Lisa Genova has a Ph.D in neuroscience and so writes with an easy familiarity and authority that engages and educates seamlessly, she is someone whose books I would pick up automatically in a bookstore, knowing that it is going to be a worthwhile read.  

Thursday, January 22, 2015

Do No Harm - Stories of Life, Death and Brain Surgery. The brain as you have never thought of it


Do No Harm – Stories of Life, Death and Brain Surgery
By Henry Marsh


First up, I thought this book was fabulous, thought provoking, moving and all those good blurb words that it thoroughly deserved, but it should also come with a government health warning.  Husband keeled over reading the description of brain surgery in Saturday by Ian McEwan and I would be wary of handing over this book to him as I would anticipate he would hit the ground within seconds of reading the opening sentence, “I often have to cut into the brain and it is something I hate doing.”
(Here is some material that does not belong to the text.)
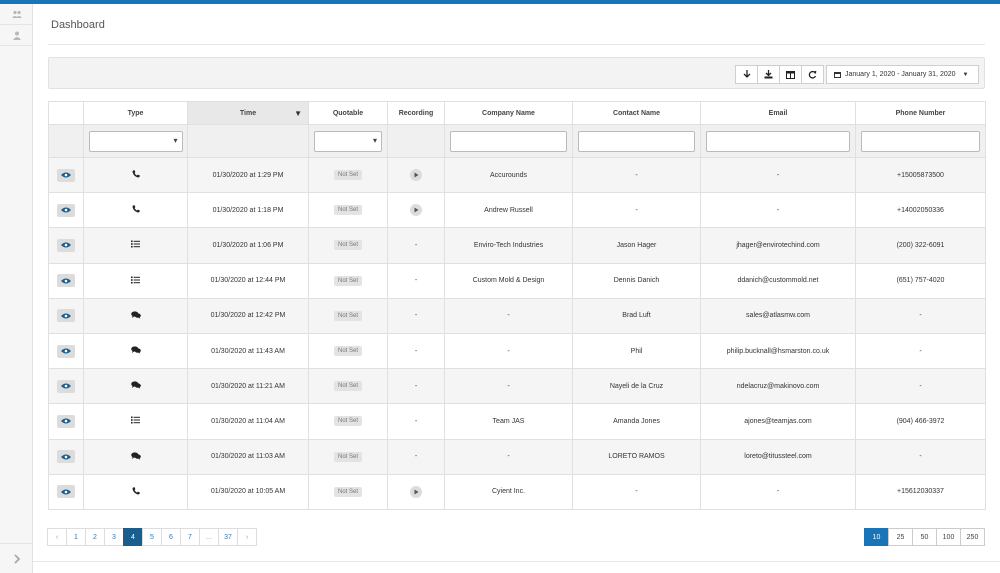 The height and width of the screenshot is (573, 1000). Describe the element at coordinates (136, 245) in the screenshot. I see `form-icon` at that location.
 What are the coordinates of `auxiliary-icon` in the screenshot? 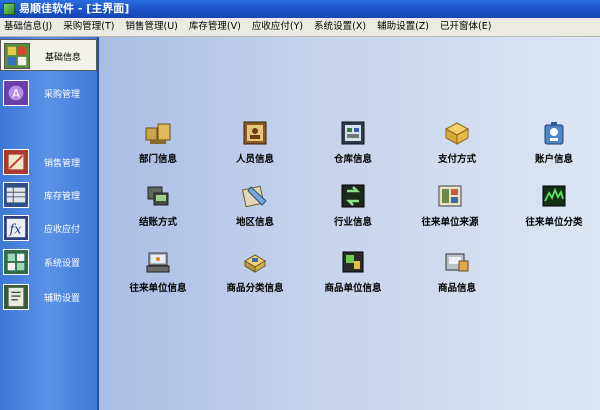 It's located at (16, 297).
Henry Marsh looks back over his career as a Neurosurgeon and in a series of individual chapters highlights the other side of surgery, the part the patient never sees, the discussions, analysis, involvement, detachment and skill of the surgeons.  I found his accounts mesmerising, he is very hard on himself, and includes many examples of where things go wrong and the surgery results in distress or tragedy for the patient, there is far less of the work he and his fellow surgeons do every day to transform lives and restore hope.  Having had quite a lot to do with surgeons over the past couple of years, it certainly gave me some ideas about questions to ask before surgery, but it also made me realise the off load there is for a patient, or patient’s relative, in putting your trust in the doctors – and correspondingly what a burden it is for them in shouldering that trust and faith and expectation of a positive outcome.

I wouldn't say the NHS and changes over the last 20 years in public health in the UK get much of a positive write up from Henry Marsh and anecdotes of his run ins with senior management did make me laugh, albeit it with a note of hysteria in my laughter, and I think this book should be compulsory reading for all NHS management.

Do No Harm is a book that will stay on my shelves and I know I will come back to it in future years for a refresher of Henry Marsh's humanity and honesty.